[Task description] Repeat the following data exactly, omitting pictures.

[Excerpted data]

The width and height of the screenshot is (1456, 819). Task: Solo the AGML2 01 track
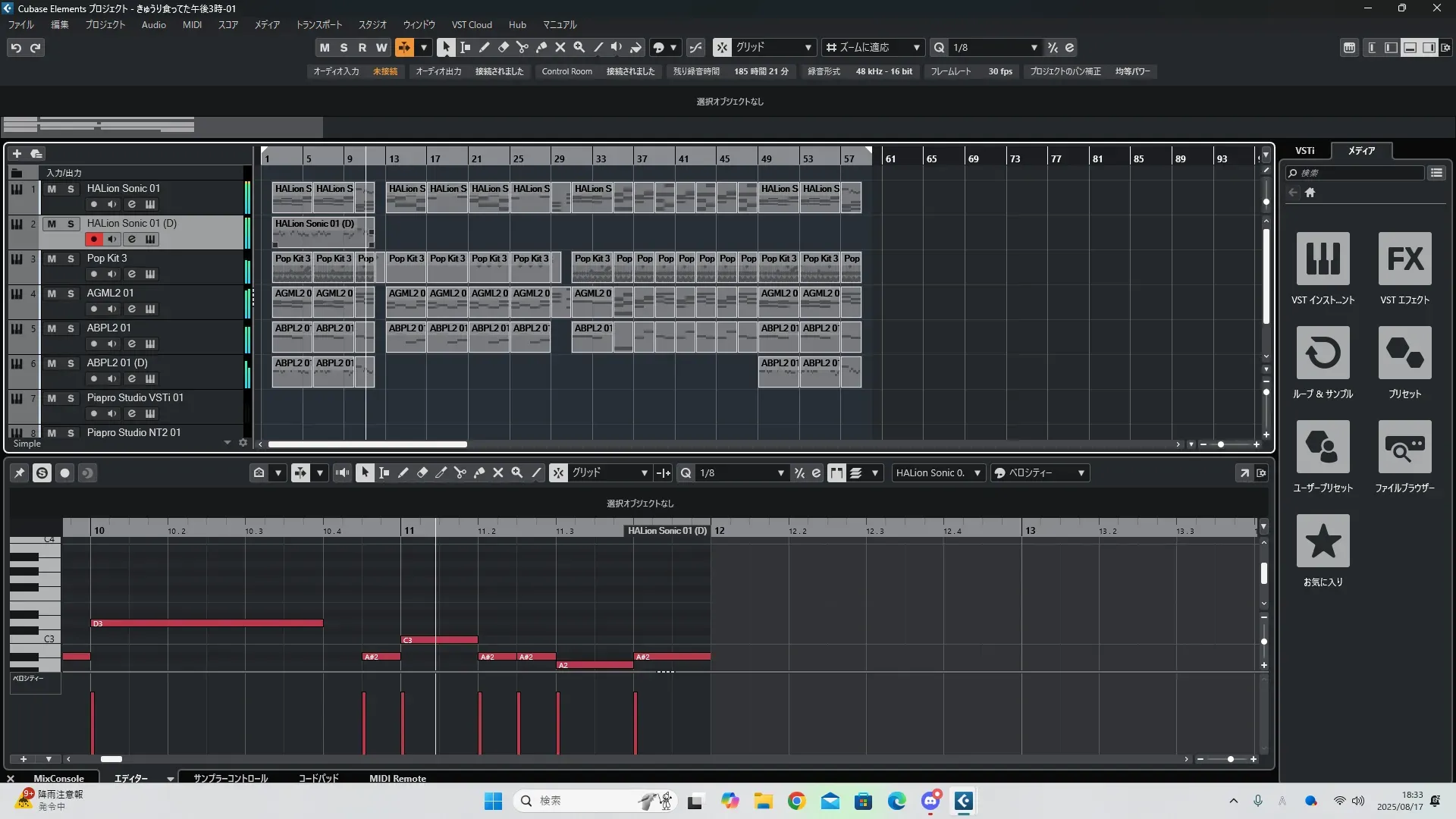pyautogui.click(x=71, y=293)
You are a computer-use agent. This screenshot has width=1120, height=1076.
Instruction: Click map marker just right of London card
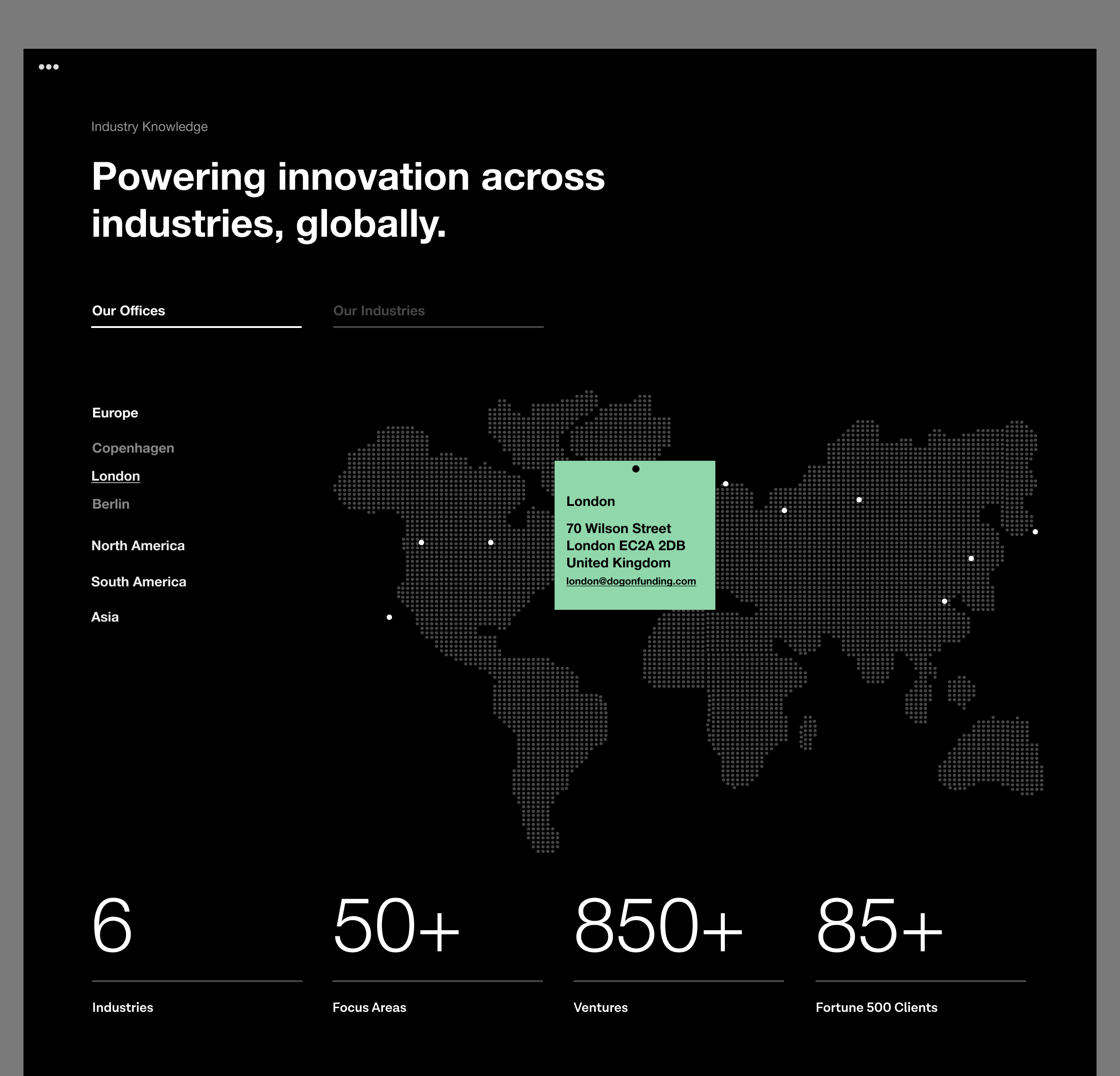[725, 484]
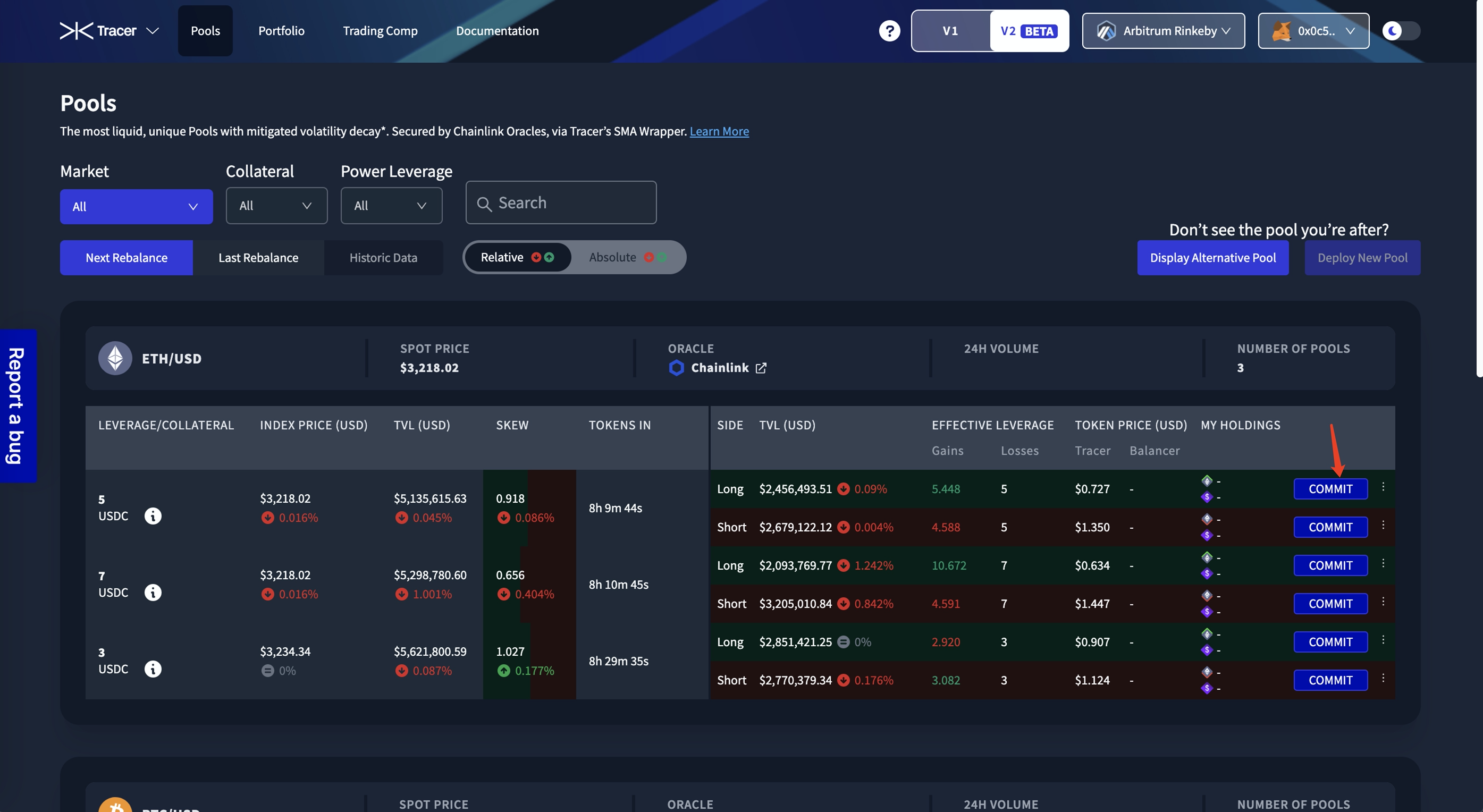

[Expected output]
The width and height of the screenshot is (1456, 819). Task: Solo the AGML2 01 track
pyautogui.click(x=71, y=293)
You are a computer-use agent. This screenshot has width=1120, height=1076.
Instruction: Click map marker just right of London card
[725, 484]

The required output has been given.